Segundo o médico legista Zulmar Vieira Coutinho, professor aposentado da Universidade Federal de SC, um tiro de borracha pode causar uma lesão mortal ou corporal. Ele, que lembra de observar o início do uso de armas não letais em Florianópolis, diz que é preciso tomar uma distância mínima, como orienta os manuais:

– Lembro de um caso em que o projétil chegou a penetrar a coxa de uma pessoa, causando uma lesão. Ou seja, dependendo da distância, pode causar desde uma lesão mortal até um traumatismo craniano encefálico (caso o disparo acerte a cabeça). Se pegar no fígado ou no baço, pode ocorrer uma hemorragia. Se perfurar a pele já é tratado como um caso de emergência.
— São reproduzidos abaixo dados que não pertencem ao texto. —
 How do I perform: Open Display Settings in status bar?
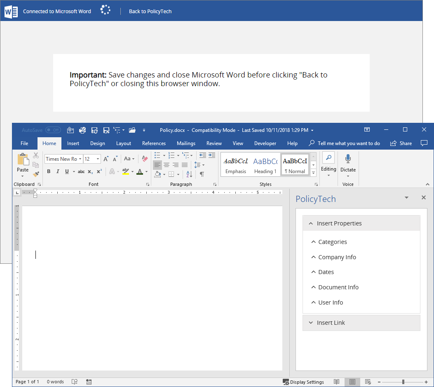click(304, 382)
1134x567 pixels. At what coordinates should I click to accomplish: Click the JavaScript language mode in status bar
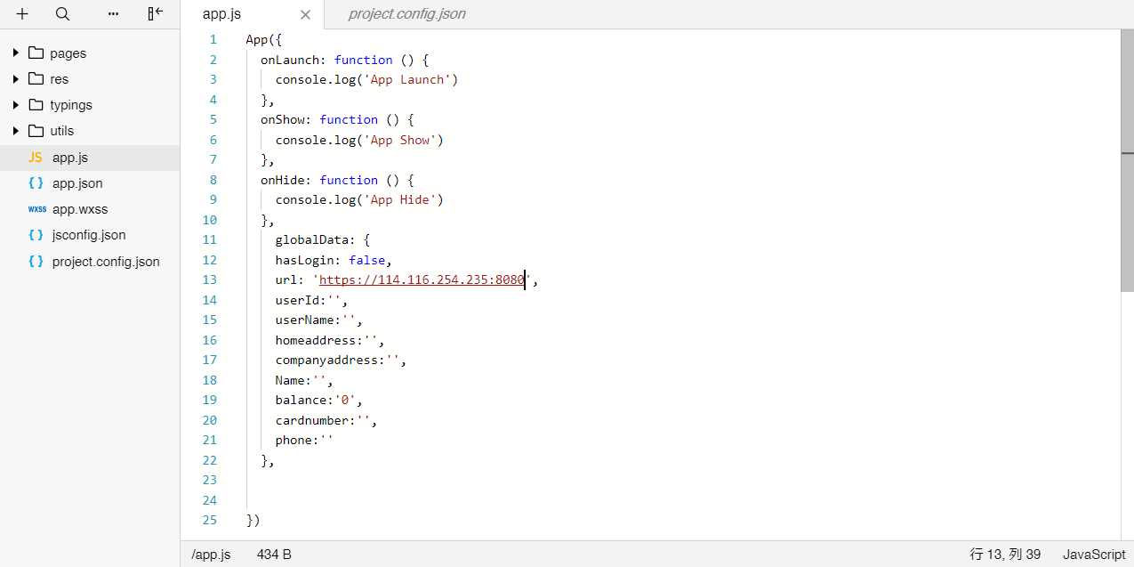pyautogui.click(x=1093, y=555)
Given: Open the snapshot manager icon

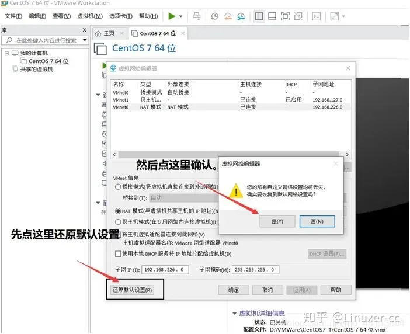Looking at the screenshot, I should coord(240,16).
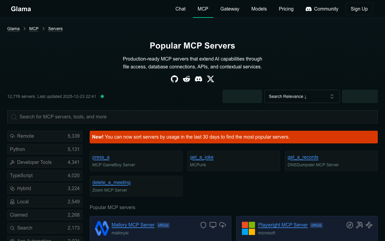Enable the Developer Tools filter

point(45,162)
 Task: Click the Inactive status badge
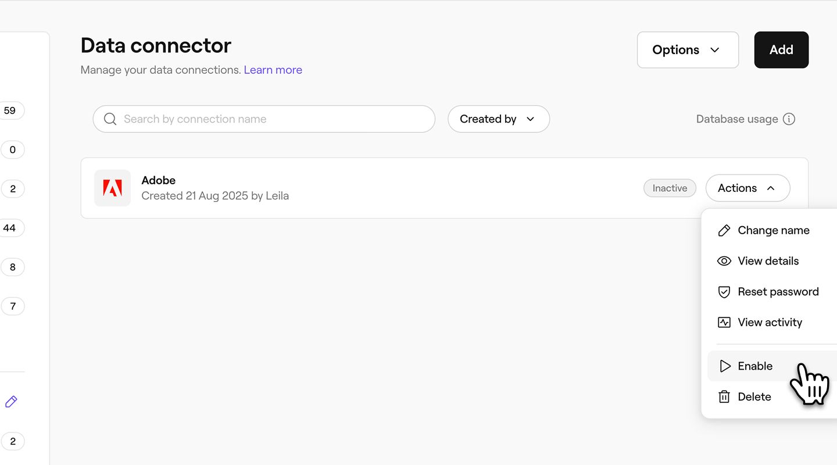pos(670,188)
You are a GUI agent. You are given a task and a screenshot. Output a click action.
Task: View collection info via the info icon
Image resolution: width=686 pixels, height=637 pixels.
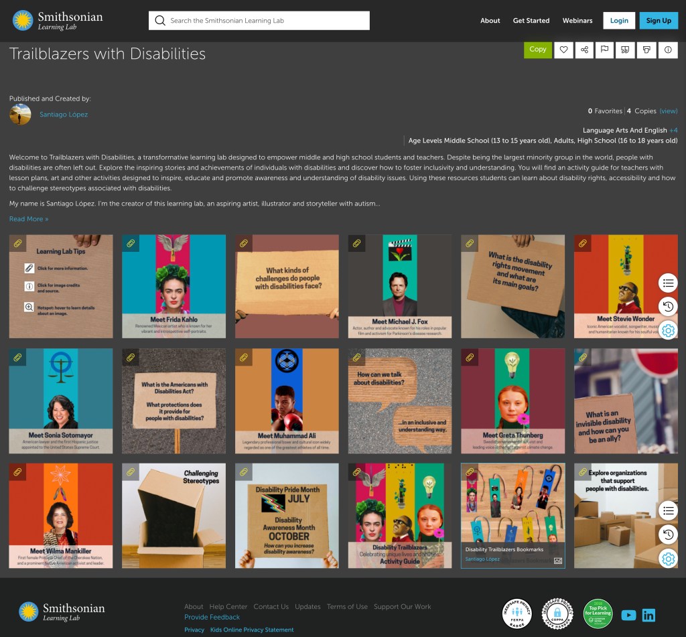point(667,50)
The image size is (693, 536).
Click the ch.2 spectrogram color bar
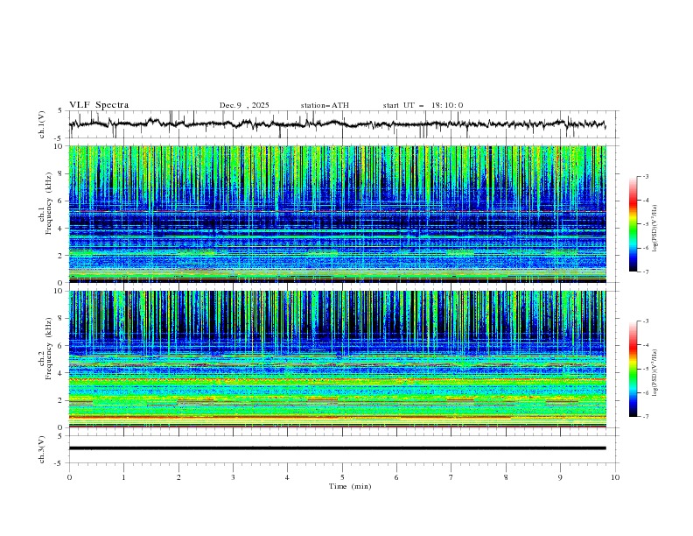(634, 369)
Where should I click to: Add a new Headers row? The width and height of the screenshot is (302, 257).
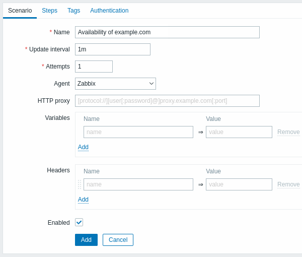83,200
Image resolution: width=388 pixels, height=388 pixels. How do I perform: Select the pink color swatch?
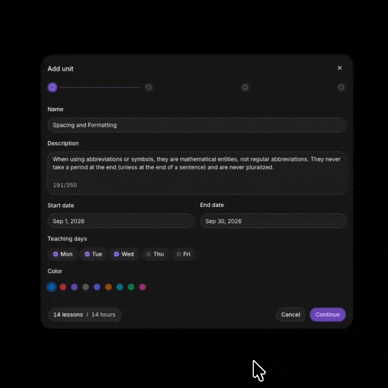coord(142,287)
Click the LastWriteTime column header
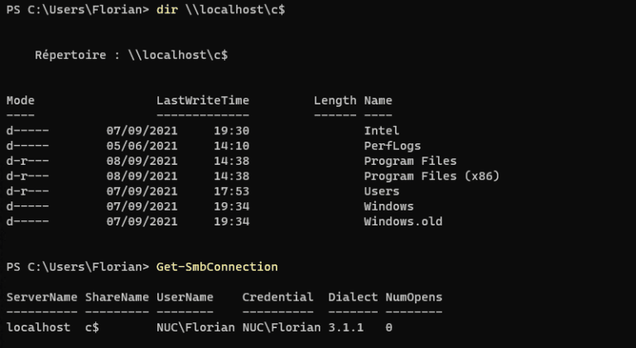636x348 pixels. pos(202,100)
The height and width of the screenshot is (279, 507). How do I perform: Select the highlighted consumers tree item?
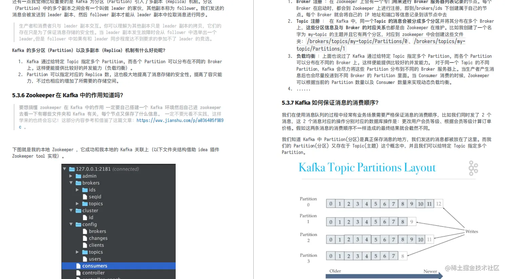click(x=95, y=266)

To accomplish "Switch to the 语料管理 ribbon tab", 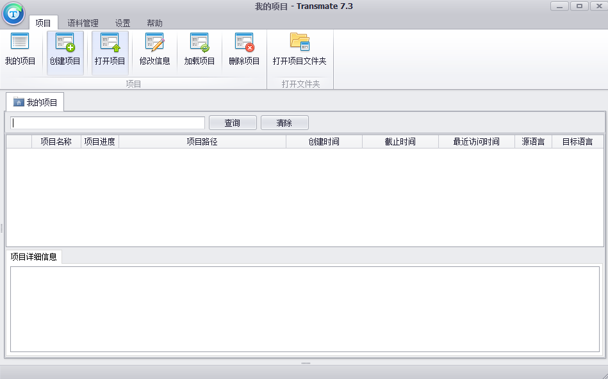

Coutinho entende que os disparos precisam ser feitos nas pernas ou de longe. Distância que no caso do servidor Anselmo de Jesus, 42 anos, foi curta. Ele tem um hematoma nas costas, quase no pescoço, resultado de um tiro que sofreu enquanto se afastava de um dos tumultos na Câmara. Amigos o colocaram em um carro e o levaram ao Hospital de Caridade, onde recebeu curativo e, em seguida, alta. Encostar no sofá, diz, não é possível. Anselmo registrou boletim de ocorrência (BO) contra os guardas e aguarda o exame de corpo de delito para pedir atestado médico do serviço.

– Qualquer arma contra a multidão é algo questionável. Sempre que você analisa a situação de agressor e agredido, você tem que considerar o potencial. Uma mulher que está grávida, por exemplo, pode abortar (ao ser atingida). São conjuntos de condições clínicas que o atirador não conhece. Ele acha que está atirando em alguém saudável, mas a pessoa pode ser portadora de uma condição física que a torna vulnerável – destaca o médico Plínio Augusto Freitas Silveira, professor da Univali e que participou da formação da Política Nacional de Humanização.

Outro exemplo citado pelo médico é um tiro atingir os olhos, por exemplo, como aconteceu com o fotógrafo Sérgio Andrade da Silva durante manifestações em 2013 na capital paulista. O profissional perdeu o olho. Além disso, observa, um indivíduo mais vulnerável pode ficar asfixiado por um spray de pimenta.

– A expressão (armas não letais) é apenas um eufemismo para o Estado atenuar sua violência. Outros países evitam esse tipo de arma – afirma.

Ex-comandante geral da Polícia Militar de Santa Catarina, o coronel Nazareno Marcineiro, hoje na Reserva, avalia que a força, quando necessária na contenção de distúrbios civis, deve ser de forma paulatina e gradual. Mesmo com as recomendações existentes para distância e alvo dos disparos não letais, Nazareno pontua que a escala para o emprego das tecnologias existentes fica “a juízo de valor de quem estiver comandando na área”. Essa decisão, destaca, vem das circunstâncias ambientais do local e há possibilidade de se ter um aumento da tensão caso não haja intervenção.

Para a pesquisadora da USP Giane Silvestre, porém, esses confrontos podem afetar a relação com a comunidade. Ela lembra que pesquisadores, principalmente dos Estados Unidos e da Inglaterra, chegaram à conclusão de que a forma como a polícia trata a sociedade é mais importante para as pessoas do que a redução de índices de criminalidade.

– Quando a polícia consegue interagir de uma forma que a sociedade entenda que o tratamento é justo, esse tem muito mais efeito – explica.

O coordenador da Sou da Paz, Bruno Langeani, acrescenta que o excesso de truculência muda o foco da manifestação para as forças de segurança. Se antes o Estado era o alvo, depois de episódios de confronto os policiais acabam levando a culpa. Cenário que é ruim, segundo ele, também para as corporações.

Para quem foi ferido, a situação é ainda pior. O atestado médico de Luiz Pimentel, o gari baleado no abdômen em 12 de julho, expirou em 27 de julho e, apesar de ainda estar “com a barriga aberta”, retomou o trabalho no caminhão da Comcap na quinta-feira, recolhendo lixo nas ruas da Capital. O serviço pesado atrapalha o ferimento, mas os colegas de roteiro têm se desdobrado para poupá-lo do esforço demasiado. Coberta com gaze e esparadrapo, a marca daquela noite ainda está presente.

– Não cicatrizou ainda. A ferida está aberta.